God, the Bible tells us, makes it rain on the just and the unjust alike, treating them in a similar generous manner. Jesus also rejects the Pharisees doctrine that sickness was caused by the sin of the parents or the sufferer.
Suffering does not come about because God has caused it, but because humans, their actions, their institutions and societies, create it. Hagar is not to blame here; the situation, and the human beings in this situation are. Those who suffer -- the poor, the refugees, the hungry -- are not being punished by God, or being allowed to suffer so that they can "learn" or "develop faith." Their suffering comes from the human situations within which they live; sometimes they have contributed to that situation; oftentimes they are completely innocent, like the hungry children, the homeless refugee.
So is God absent? Do humans run the world willy-nilly, with the callous and powerful in charge, causing misery?
No, again, no!
This story of Hagar shows us more about this God we worship, the Holy One who is in charge of the world.
God takes the situation, the human players, and finds a way to create a new reality. God gets Hagar out of a no-win situation and then provides small steps towards restoration and a new life, beginning with a well of water. Hagar does not know that the move to the wilderness is a step of life -- it looks and feels like a step of death. But when she listens to God's voice and opens her eyes, she sees the new life begin with that thing most essential to life, water.

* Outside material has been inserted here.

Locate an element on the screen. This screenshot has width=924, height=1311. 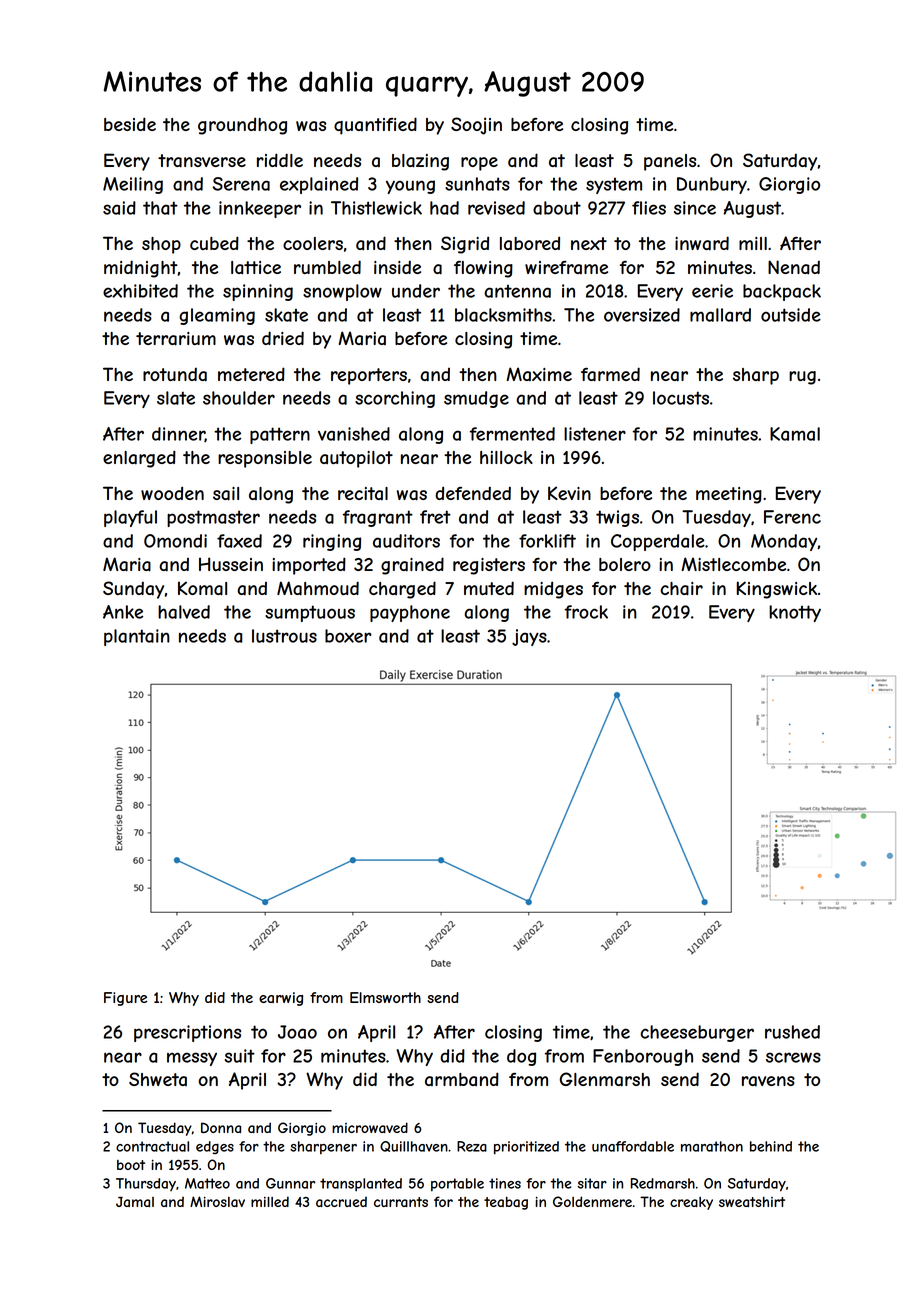
prescriptions is located at coordinates (187, 1033).
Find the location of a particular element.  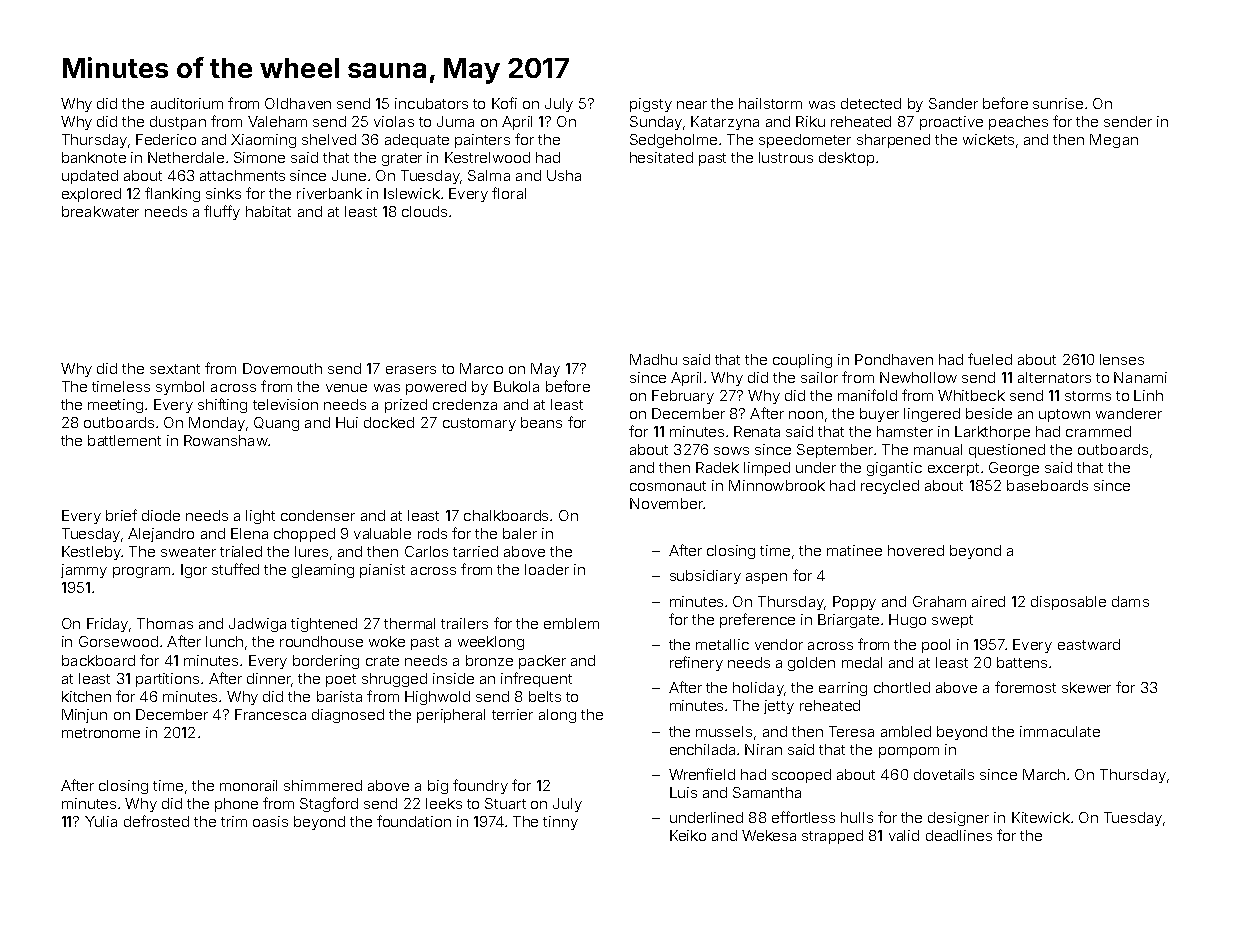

So it is for us and the world: even though we are very good at blocking God's wonderful reality for us, God continues to work. When we hit the desert and total catastrophe, God provides us with a well of water to keep going and to start anew. God does help us to learn and grow in faith in this situation. Notice that God does not provide Hagar with a materially rich new existence, even a comfortable one. It could not have been easy raising a child among the nomads of the wilderness. But I wonder if she did not at times feel freer and more whole than she ever had before.
God will not promise us ease and comfort. But God will promise to be with us and open
our eyes to see a well of water. This well of water will take many different forms, depending on what you are able to see and hear and on what you need. It may be the helping hand of a stranger, a verse from Scripture that someone shares, help through the French or American legal systems so that you can function, or a literal crust of bread and glass of water. Can you think of times you were given a well of water?
God provides us a well of water in the wilderness and then leads us in small steps a new reality of life and toward deeper faith. God takes even the cross, and turns it, eventually, into a resurrection, whenever possible.
Let me leave you with two more brief insights from this story: take them with you to reflect upon and pray about this week.
1. First, we don't want to be like Sarah or Abraham in this episode; so let us work to be compassionate and to work for justice for the poor, the suffering, the oppressed. I pray that God will open my eyes not only to a well of water when I need it, but to the ways in which I am keeping others in situations of poverty and suffering.
2. Second, we, the church community, are called to be the provider of a well of water for others in need. That's what it means to be Christ's Body, Christ's caring hands and feet, in this world. God invites us to join in the work of providing wells of water: clearly, from the numbers still dying, God needs more helpers to work against injustice and disease and hunger.
So take courage from this story, my friends, if you find yourself in need of a well of water. Listen for God's voice, open your eyes, and drink from God's well. And may the rest of us with extra water learn to share and spread God's help throughout the suffering world.